Charles also showed himself to be a savvy businessman. In 1841, a trapper named Stephen Lee tried to sell him 380 pounds of beaver pelts. Bent bought pelts by the pound, so he had the pelts dried and beaten, which reduced the weight to 360 pounds.
Integration into New Mexico Society
By 1832, Bent had firmly integrated himself into the social fabric of New Mexico. He married Maria Ignacia Jaramillo, a Spanish-American widow, and immersed himself in local affairs. His special standing with Governor Manuel Armijo and other leaders helped solidify his position.
Territorial Governor of New Mexico
In August 1846, during the Mexican-American War, U.S. forces led by Stephen Watts Kearney won the Battle of Sante Fe and took control of New Mexico.
Before Kearney marched to California, he left Colonel Sterling Price in command of the military forces and appointed Bent as the first Territorial Governor.
Taos Revolt and the Death of Charles Bent
Over the course of 1846, people living in New Mexico, who resented the U.S. occupation and Bent’s role as governor, planned an insurrection. Bent and Price uncovered the plot and arrested most of the leaders, but some escaped.
Another revolt was planned for January 19, 1847. That morning, insurrectionists barged into Bent’s home. They shot Bent with arrows, scalped him — in front of his family — and quickly left.
Despite his injuries, Bent survived the initial attack. As his family fled from their home, with Bent, he was attacked for a second time and killed.
Following the Toas Revolt, Price and Ceran St. Vrain organized a force that eventually defeated the insurgents. In the trials that followed, both St. Vrain and Charles’ brother, George Bent, served as judges.

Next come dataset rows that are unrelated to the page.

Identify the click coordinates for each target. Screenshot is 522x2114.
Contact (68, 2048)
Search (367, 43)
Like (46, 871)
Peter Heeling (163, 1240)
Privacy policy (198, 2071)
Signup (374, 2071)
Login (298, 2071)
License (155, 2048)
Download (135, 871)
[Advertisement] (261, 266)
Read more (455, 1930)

Significance of Charles Bent
Charles Bent is important to United States history for his role in the Fur Trade in the Upper Missouri Region and the American Southwest, along with the construction of Bent’s Fort. He also served as the first Territorial Governor of New Mexico, for a brief time during the Mexican-American War. Unfortunately, he was killed during the Taos Revolt. However, the trade connections he built with Native American Indian Tribes and Mexico helped set the stage for America’s Westward Expansion.